“Big Data” has quickly become one of the most widely used, perhaps overused, phrases in the last couple of years and is in danger of becoming meaningless through its application to so many different things. Nevertheless it is clear that there is a lot of data around. Ian Hacking described the exponential increase in publication of statistical data between 1820 and 1840 as ‘the avalanche of printed numbers’. The avalanche of digital data dwarfs this billions of times over. An IBM scientist calculated that prior to 2003 5 exabytes (5 billion gigabytes) of data had been produced from the beginning of human history, by 2011 that amount was produced every two days, in 2013 that much is generated every ten minutes.
How this data is managed and who manages it are significant issues. What is undeniable is that most of us are becoming data managers of one kind or another. We have more data than ever about our bodies, lives and the world. The assumption from many is that more data is better, with more knowledge about our bodies, for instance, we can make better informed decisions and be healthier and happier. While it is clear that many people engaged in activities often brought under the umbrella term of “Quantified Self” undeniably get a great deal of enjoyment as well as health, personal and social benefits from generating and managing their own data there may be broader philosophical consequences. Once we have accessed such data on ourselves it is difficult to forget it it. This is increasingly the case as it seems that now almost everything is archived in one way or another. Digital storage means that almost nothing is ever lost and if it is we perhaps feel the loss more keenly because we are so unused to it. Might it be useful to clear our data banks occasionally?

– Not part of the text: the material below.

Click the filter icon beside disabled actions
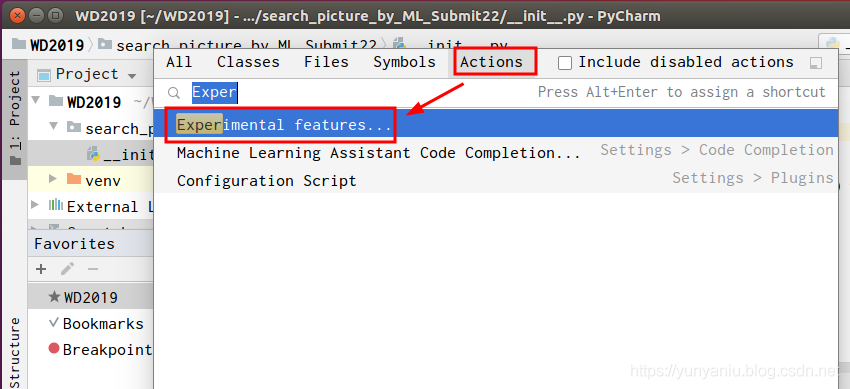This screenshot has width=850, height=389. pos(816,63)
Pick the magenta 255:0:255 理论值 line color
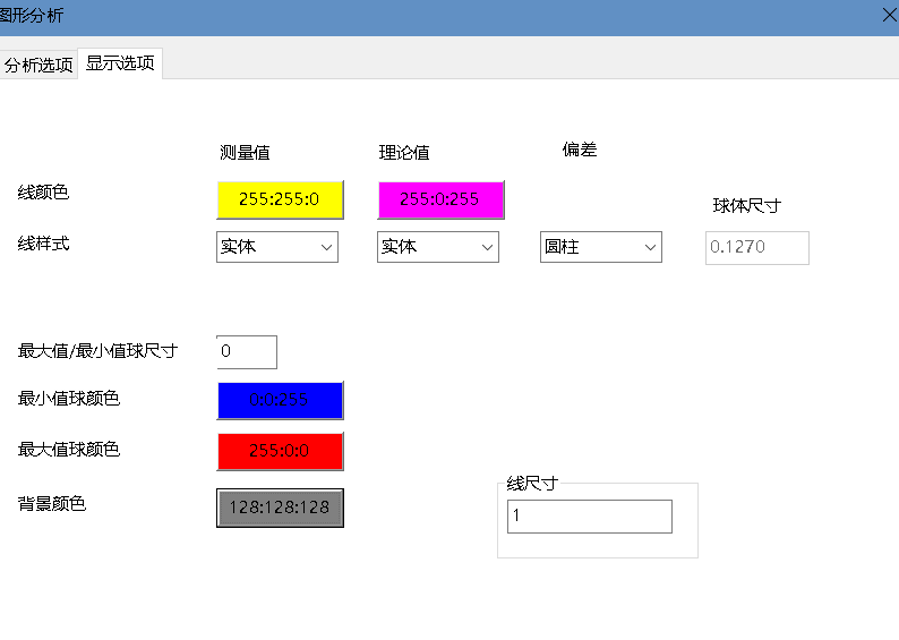 pos(440,199)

When there were limits to storage we had to think carefully about what was really worth keeping. Today we store first and think whether it is useful later. Companies store vast quantities of data on us as customers and we increasingly keep archives on many aspects of our lives photographing the most insignificant social events, commenting on them and posting them online. There is an increasing group of people who use WebCams as part of their daily life recording virtually everything they do during the day. One man who has one functioning eye had a video camera and transmitter embedded into a prosthetic eye and calls hmself an ‘eyeborg‘. Taking this to its logical extreme is the research led by Chris Winter who received £25 million of funding from British Telecom to develop what he called the ‘soul catcher’. This will be a chip which is implanted into the eye and will record everything that an individual sees in their life. The team hope that this will be available by 2025. This has already been satirized/dramatized by the TV show Black Mirror in the episode ‘The Entire History of You’.
This level of archiving is likely to bring social and psychological consequences which are yet not yet clear. It is, however, perhaps time to start considering whether it might be beneficial to practice what Nietzsche described as ‘active forgetfulness’. This stops concerns laying heavy on us by aiding our psychic assimilation. For Nietzsche forgetfulness is an active capacity which enables us to make room for the new and for ‘superior’ functions. He claimed that there can be no happiness, calm or order without forgetfulness. Indeed, action itself is stifled by excessive remembering. Recently, scientists have developed a pill which they claim will erase bad memories. Such a pharmacological response is perhaps slightly worrying although it is indicative of the difficulty which people find with forgetting. We might, however, want to think about whether active forgetfulness on an individual and social level is necessary. Technology has made it extremely easy to save and archive data but it is increasingly difficult to lose things deliberately or accidentally. The messaging application Snapchat enables users to send text and photo messages which “self destruct” a few seconds after being sent but this will not pose a problem to the more tech savvy amongst us. Perhaps archiving does some of the work for us which Nietzsche suggested, by storing data in archives we do not need to concern ourselves with remembering it, we can be freed up for other tasks. But intrinsically connected to active forgetfulness is what might be called ‘active remembering’. This is, for Nietzsche, ‘an active desire not to let go, a desire to keep on desiring what has been’. This ownership over the past (or our memories of it) is what enables us to determine cause and effect and ultimately to become responsible for our own future. This is not, then, an anti-technological suggestion that we should reject archiving and tracking but that we should be actively engaged with it. We should decide what to keep, what is important and if technology is to serve us we should be in control of remembering.